Rape, left and right

Published December 24, 2013

AFTER a routine autopsy at a Delhi hospital, Khurshid Anwar’s damaged body was brought to the Communist Party’s Delhi headquarters, its portals now an abbreviated shadow of glorious days when it was the sole standard bearer of India’s working class.

Anwar’s comrades saluted him with clenched fists and grieved with his inconsolable wife. He had apparently killed himself by misusing gravity. The plunge from the fourth floor terrace was an act of defiance, not unlike the 53-year-old victim’s uphill struggle he had embraced against religious fascism of Hindu, Muslim, all hues.

Some comrades say a lynch mob of news vendors killed Anwar after his ideological foes from the Hindu right falsely accused him of raping an activist from another NGO. The allegation pertained to a party he hosted for colleagues at his house in September, where the alleged rape victim was a guest. A note he did not share with anyone was retrieved from Anwar’s office proclaiming his innocence.

However, he had already been condemned. His leading tormentor was a woman activist who had boarded the Narendra Modi bandwagon. She filmed Anwar’s alleged accuser and a copy of the CD found its way to a malicious TV anchor. Indian laws prohibit showing the picture of a rape victim but law has never deterred the right.

Anwar was still bracing to take the fight to his foes when a leading woman activist from a fellow communist bloc he respected also joined the accusation battery. It broke his heart and he died without being offered a hearing by an ally whom he admired greatly.

I am among those who have known Khurshid Anwar as a fearless fighter for the wretched of the earth. He was a gentle soul who had waged many battles on behalf of and together with workers, peasants and women in different fields — abused Dalit women, dispossessed tribal women, raped Muslim women. He deserved to be heard at least by his fellow leftists.

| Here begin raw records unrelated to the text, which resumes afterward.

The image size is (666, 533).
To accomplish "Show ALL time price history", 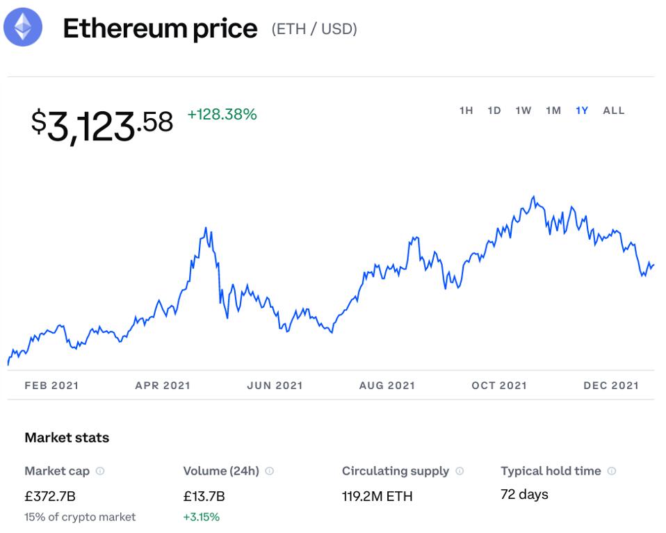I will (614, 110).
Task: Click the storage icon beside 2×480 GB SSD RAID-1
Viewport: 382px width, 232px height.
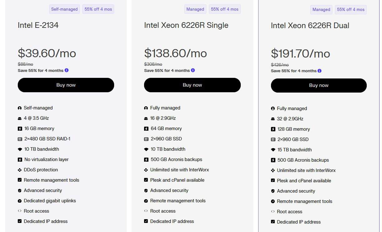Action: [x=20, y=139]
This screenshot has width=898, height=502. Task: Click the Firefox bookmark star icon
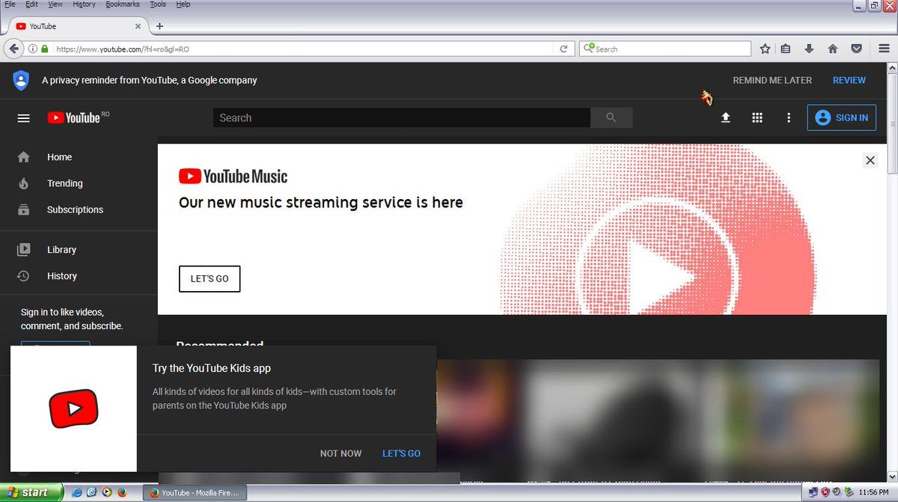pos(765,49)
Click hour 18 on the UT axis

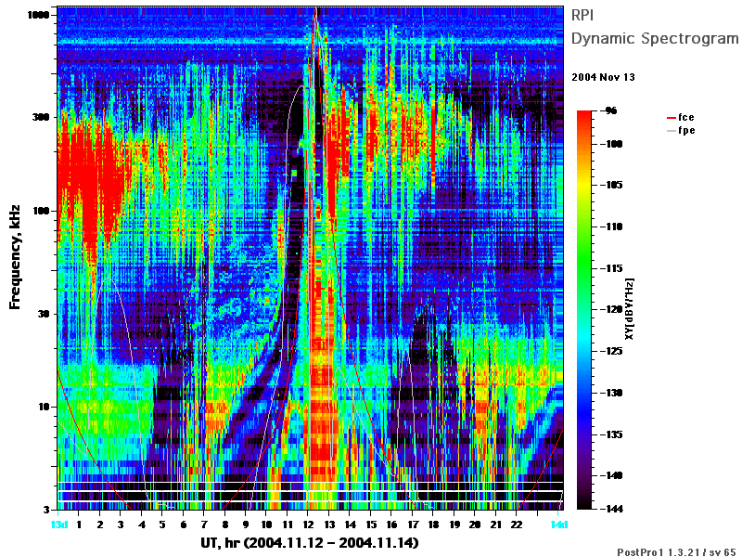coord(433,525)
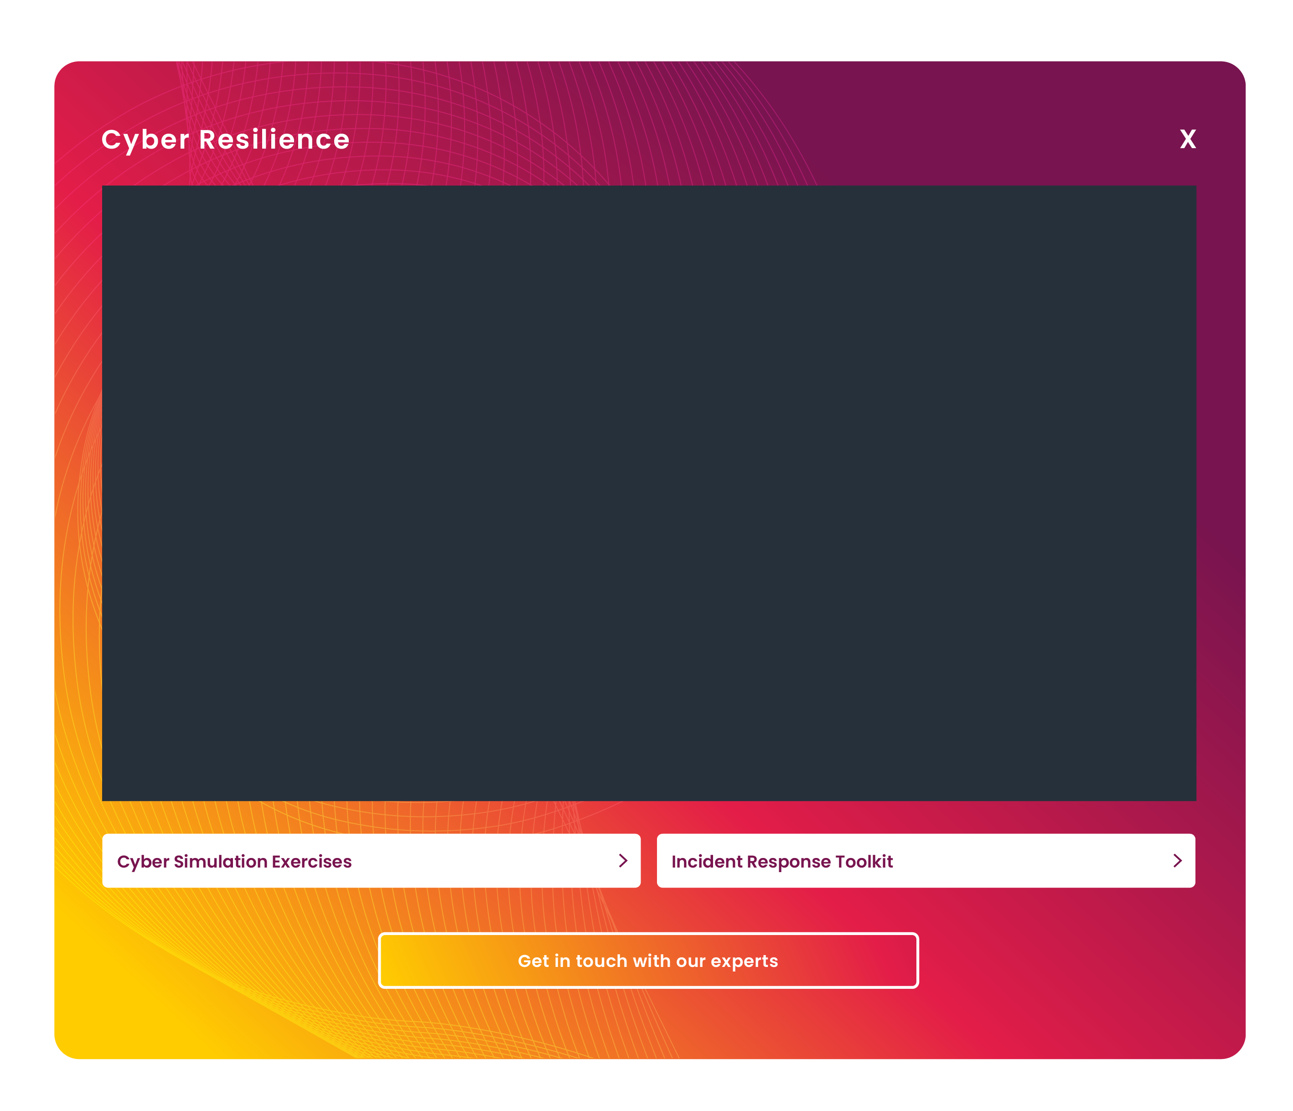Click the Cyber Resilience heading text

225,140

A simple cremation followed, which again raised conversely defiant questions. Why was a communist from a Muslim cultural milieu of Allahabad brought to the Nigambodh Ghat to be incinerated instead of being buried like everyone in his family? Pablo Neruda and Faiz Ahmed Faiz were buried, as was Karl Marx too. Over two decades ago, Safdar Hashmi, another promising communist of Muslim origin was cremated in Delhi after he was murdered by Congress party goons.

A comrade wrote on Facebook that this was Anwar’s way of expressing his belief in secularism. I am left speechless. Had someone said incineration by relatively clean compressed natural gas was environmentally friendlier there would be a reason to applaud. Advertising secularism or even one’s atheism by choosing a mode of going back to clay is a novelty that only a very troubled communist movement could explain.

It is perhaps this overused faith in symbolic acts passing for higher ideological principles that have moulded into a mountain-load of trivia, trapping much of India’s left in debilitating confusion. A glimpse came at a memorial meeting for Khurshid Anwar where his grieving comrades slammed the right but reserved vitriol also for a section of the left. In a way it was a continuation of an old pattern.

In the past communists across the world would readily split over, say, an incident like the one on the Ussuri River in the 1960s. That event brought communist China and communist Soviet Union to the brink of war but its echo was felt thousands of miles away in a hamlet in Naxalbari in West Bengal. That’s how reverberations of a distant stand-off within the communist bloc would be imbued with ideological colour for local consumption. The resurgent Indian right has been taking advantage of the left’s tendency to pounce on each other. The right thus helps itself to easy victories against a divided people.

Rape is easily the most horrendous crime against women. It becomes that much more revolting when it is carried out by a mob with political patronage against a targeted community. Recent anti-rape laws passed by parliament were designed to fill some loopholes. The left participated in the framing of the more stringent anti-rape laws. Khurshid Anwar’s tragedy has prompted some of its proponents to now consider a re-look and the reasons are not far to seek.

There have been three incidents of rape or sexual harassment naming those that supported the new laws. In one case, Tehelka editor Tarun Tejpal has been put on trial for apparently molesting a junior colleague. Tejpal’s magazine did great service for victims of rape at the hands of the organised right, which makes his alleged assault on his daughter’s friend that much more bizarre. And yet, Soni Sori’s story, in which the police who shoved stones into the tribal woman’s private parts were given gallantry awards, would have gone largely unnoticed had Tehelka not shone the light on the tragedy.

Justice A.K. Ganguly earned a round of applause from the liberal corner when the former Supreme Court judge put the focus on the mistreatment of women in Indian scriptures as one of the legacies that women continue to endure at the hands of Indian males. That must have seriously offended many obscurantist Indians. Now the judge stands accused by an intern of making sexual overtures to her in a hotel room.

Khurshid’s tragedy is a link in this troika of ironies. All three events have helped turn the focus from the more institutionalised rape carried out by indoctrinated mobs, for example, in Muzaffarnagar and Gujarat. The left needs to discipline its own. But someone has to take on the right.

The writer is Dawn’s correspondent in Delhi.